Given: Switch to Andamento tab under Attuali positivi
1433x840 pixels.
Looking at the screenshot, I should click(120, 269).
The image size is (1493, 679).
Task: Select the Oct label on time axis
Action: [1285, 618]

* _INSTRUCTIONS FOR THE TASK_
Please set out every line of the records above as a numbered list, omitting any blank lines.

* _RESULT FOR THIS TASK_
1. Given: Switch to Andamento tab under Attuali positivi
2. 1433x840 pixels.
3. Looking at the screenshot, I should click(120, 269).
4. The image size is (1493, 679).
5. Task: Select the Oct label on time axis
6. Action: [1285, 618]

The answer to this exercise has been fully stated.